Inspired to Write

Elizabeth Stevens
GMWP: Greater Madison Writing Project
4 min readNov 30, 2016

Elizabeth Stevens is a fourth grade teacher at Madison Country Day School. In this guest post, she reflects on writing beside her students.

“What’s your homework tonight?” my fourth grade students ask me with a teasing twinkle in their eyes, as they finish writing in their assignment notebooks. Another school day is nearing a close. “Do you have homework to do at home?” they ask me.

I used to answer this question with my own teasing twinkle and my standard response: “I’ve already done fourth grade seven times — once as a student and six times as a teacher. I’ve learned a lot and done my share of fourth grade homework. Now it’s your turn.”

Yet this fall, it’s been different. Spurred on by my participation in the Greater Madison Writing Project summer institute, I’ve decided to challenge myself to write alongside my students. Yes, I have copies of my own writing in my file cabinet, neatly saved in folders labelled according to the various writing units I teach. And yes, it is faster to reach in and grab these old writing samples, project them up from my document camera, and teach the lessons that have now become so familiar to me. However, I have a hunch that what I gain in ease (and lack of homework), I lose in authenticity. So I’m taking a fresh go at my own writing classes this year. Pull up a chair and let me tell you some of the benefits I’ve seen in my teaching and in my students’ writing.

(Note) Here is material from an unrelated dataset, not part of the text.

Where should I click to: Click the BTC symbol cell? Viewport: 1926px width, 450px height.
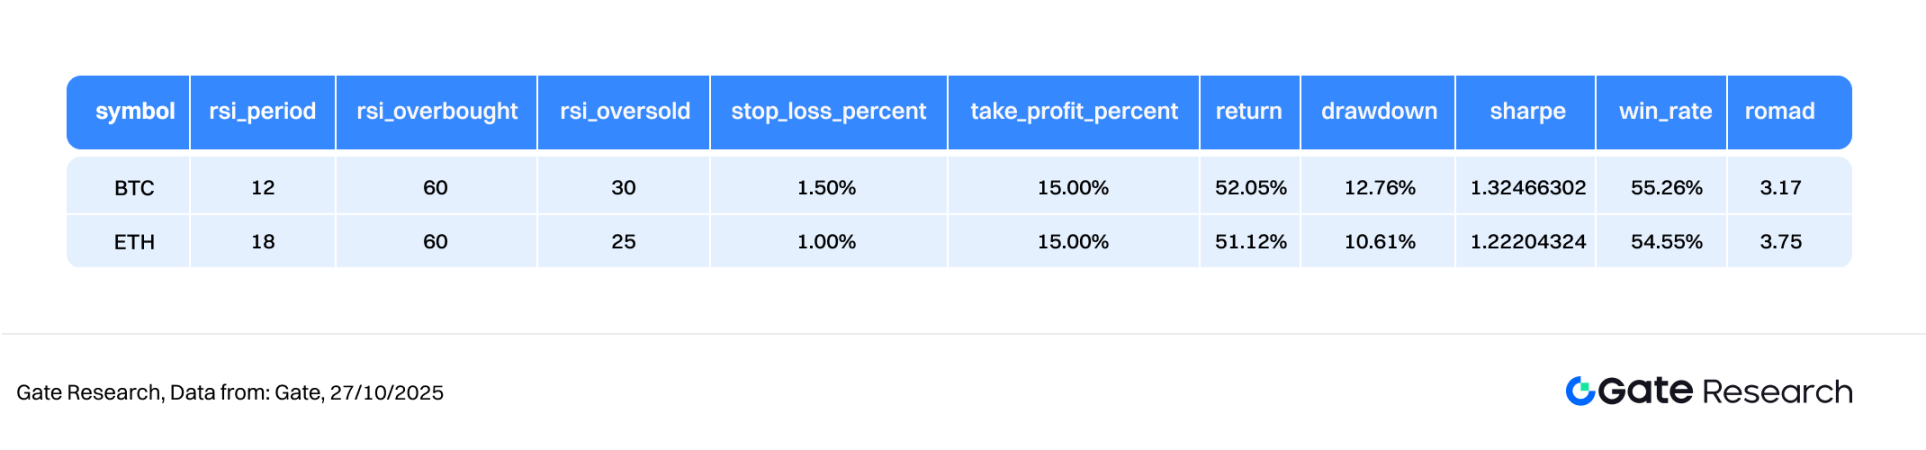(134, 188)
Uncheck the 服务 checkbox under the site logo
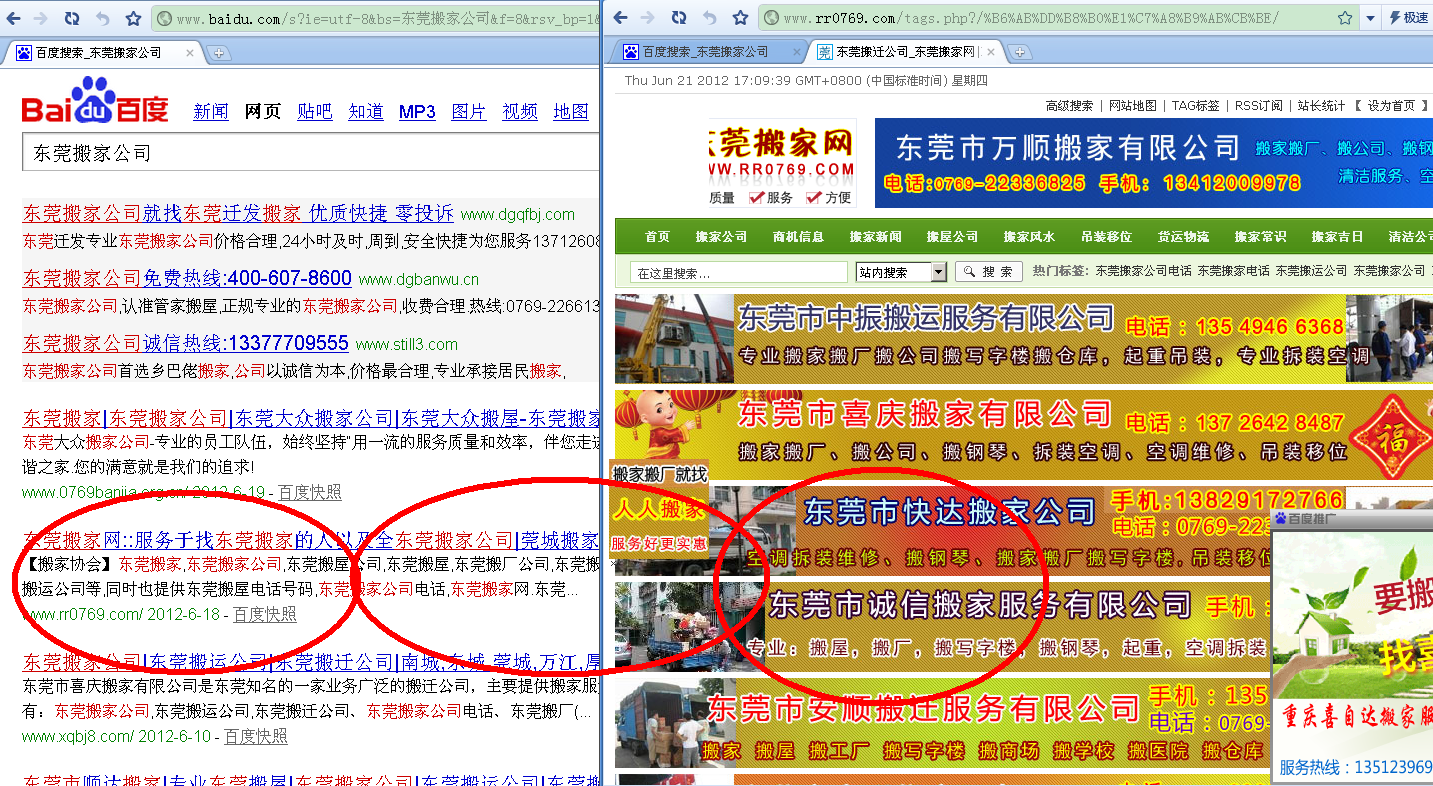1433x786 pixels. 755,198
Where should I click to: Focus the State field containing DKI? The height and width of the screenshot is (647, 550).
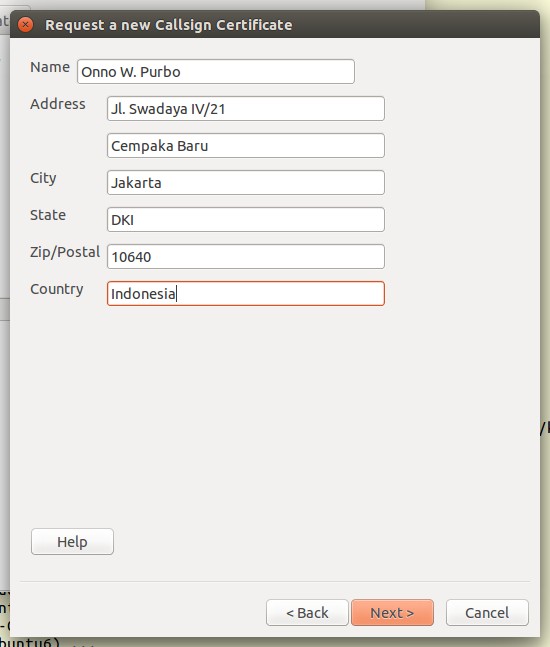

Benefit #1: These Lessons Are Real

No longer do I stand in front of my class as the expert who has conquered today’s lesson, like, five years ago, and has hung around to inspire yet another group of children to do the same in their own writing. Now I am a struggling writer right alongside them, experiencing all the painful stops and starts of ideas, the messy drafts with entire paragraphs x-ed out, the pressure of an upcoming deadline to meet, the perfect word just out of brain-shot, and very little clue how to express what I really want to say. I may very well be the person in the room who most needs to hear my writing lesson and apply it to my own writing. And because I now teach from a place in the trenches alongside other brave writers daring to tell their stories, I can more clearly see what we all need and we can go after it together.

Benefit #2: I Feel Their Struggles

How many times have I conferred with students who weren’t sure how to get started or what to write next, so I offered them pat suggestions that seemed like the right thing to say? That’s about all I had to offer when I hadn’t tried my own hand at what they’re attempting for years and I couldn’t clearly remember the process I’d gone through when I was in their shoes. Now I’m laboring through my own writing pieces, feeling the process of it all over again. I’m the one sharing my partially-written paragraphs with the preface, “Okay, this is what I’ve got so far. I know it’s not quite what I want it to be, and I’m not sure what to write next, but maybe you’ll be able to help me today.” My ability to empathize with them as a fellow writer is creating a stronger sense of community in our writer’s workshop. We share our own tips, processes, and feedback with each other; the lines between mentor and mentees are blurring in a way that gives us all confidence to take risks and try using words differently without fear of getting it wrong or displeasing the teacher.

Benefit #3: I Get an Inside-Look at Our Writing Curriculum

Over the years that I’ve worked at my school, my grade-level partner and I have written unit plans for the writing units we teach, modified from the popular curriculum of Lucy Calkins and Teachers College in New York City. Writing these unit plans has been no small feat, yet most of my work on these units has been through the lens of a teacher. Writing through these units has allowed me to see them through a new perspective: that of a student. It’s been a very helpful process to consider whether the order and structure of our units makes sense and is useful to a budding writer. It’s been instructive to use the editing checklists and grading rubrics we’ve constructed as tools to assist my own writing process. I can honestly say that I feel more confident of what and how we teach because I’ve experienced it from the inside. I can see what works for writers and tweak what doesn’t.

Benefit #4: I’m Becoming an Artist

In the busy, fast-paced day of a teacher, there seems little time to slow down and craft something beautiful. Writing alongside my students is giving me that opportunity. I have the luxury of pondering my own ideas, considering my interests, meandering down paths I’ve not spent much time on before, and putting some of this thinking onto paper. The words I carefully select, the pictures I paint with layers of description, the writing styles I mimic, these creative dabblings inspire me. They give me joy and enthusiasm for teaching, which enlivens my lessons and conversations with students. I’m growing as a writer myself and sharing out of the overflow of my own artistic experience.

So, what’s my homework tonight? “The same as yours. I’ll see you in class tomorrow and we’ll share what we’ve written.”